Trending News Today: Ofatumumab Evaluated Against Aubagio for MS in Head-to-Head Studies

Top news of the day from across the health care landscape.

Novartis’ ofatumumab, a medicine already approved to treat leukemia, demonstrated positive results in patients with multiple sclerosis (MS) in recent clinical studies, Reuters reported. According to the article, ofatumumab reduced annual relapses better than Sanofi’s teriflunomide (Aubagio) in 2 head-to-head studies against relapsing forms of MS. Detailed study results are due at an MS conference in Sweden next month, the article reported.

A new study showed that 5 years of menopausal hormone therapy (MHT) significantly increases breast cancer incidence in women, The American Journal of Managed Care reported. According to the article, the study examined a case group of 143,887 postmenopausal women with invasive breast cancer from 58 epidemiological studies worldwide and compared results with a control group of 424,972 women without breast cancer. Overall, the results indicated that women who undergo 5 years of MHT, starting at age 50, showed a significant increase in breast cancer incidence and can remain at risk for more than 10 years, the article reported.

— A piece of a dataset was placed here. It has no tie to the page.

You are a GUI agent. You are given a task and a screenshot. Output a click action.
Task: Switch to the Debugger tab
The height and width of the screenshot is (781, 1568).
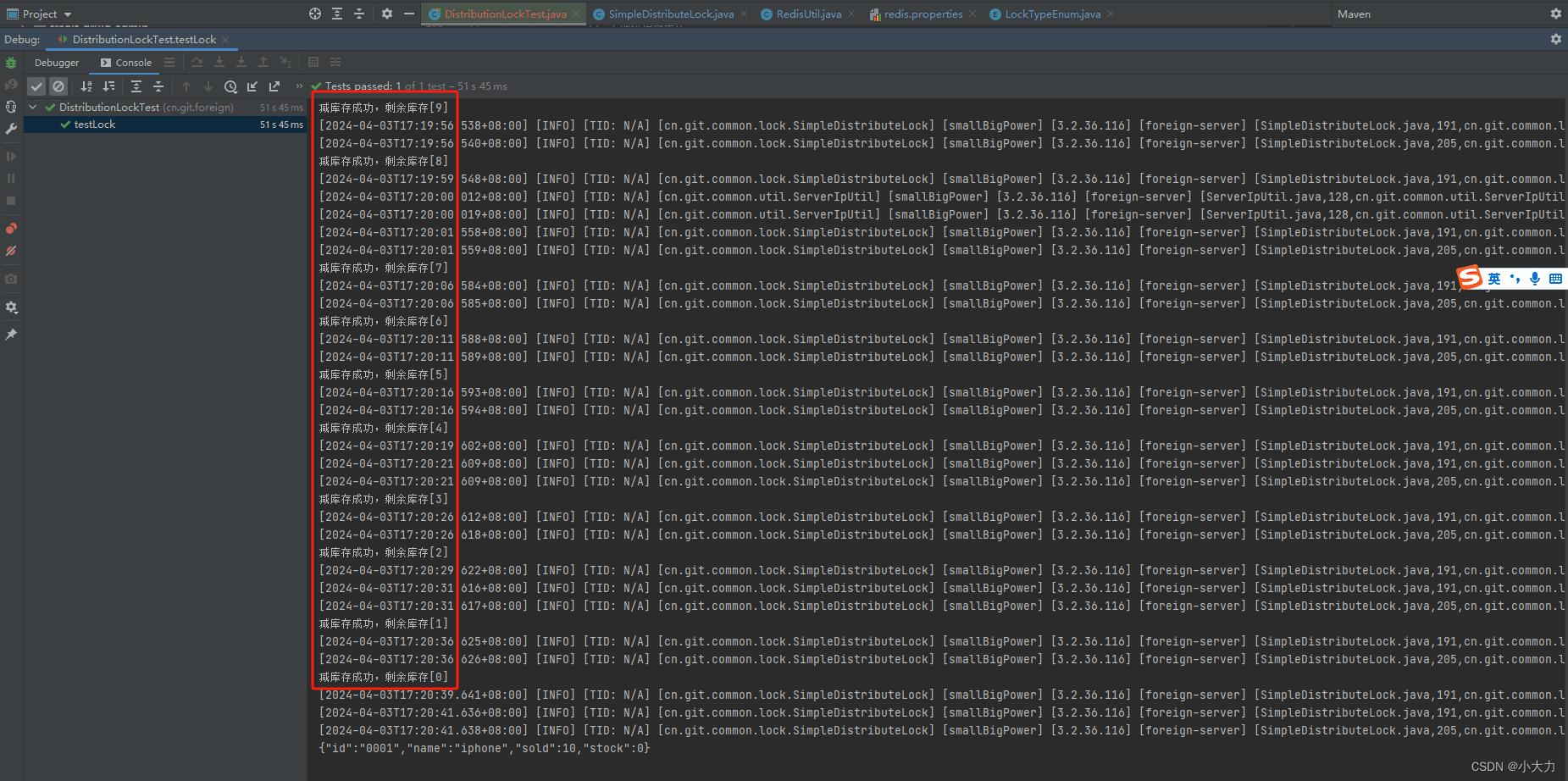click(57, 63)
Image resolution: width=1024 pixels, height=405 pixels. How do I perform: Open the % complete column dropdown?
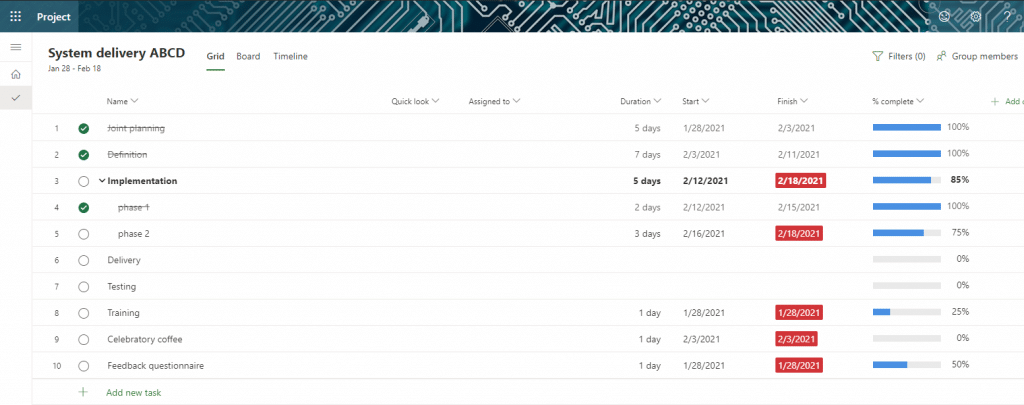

Extending statin therapy to all patients with borderline risk of atherosclerotic cardiovascular disease (ASCVD) could be cost-effective and prevent most ASCVD events in patients with high LDL-C, MD Magazine reported. According to the article, the study used a model that estimates lifetime individual-level survival, health-related quality of life, and costs of different statin treatment strategies. Overall, the results showed that expanding statins to individuals with borderline risk would prevent an estimated 1200 to 5400 ASCVD events, increase quality-adjusted life-years from 1200 to 3200 per 1 million individuals, and provide cost-savings compared with current standards.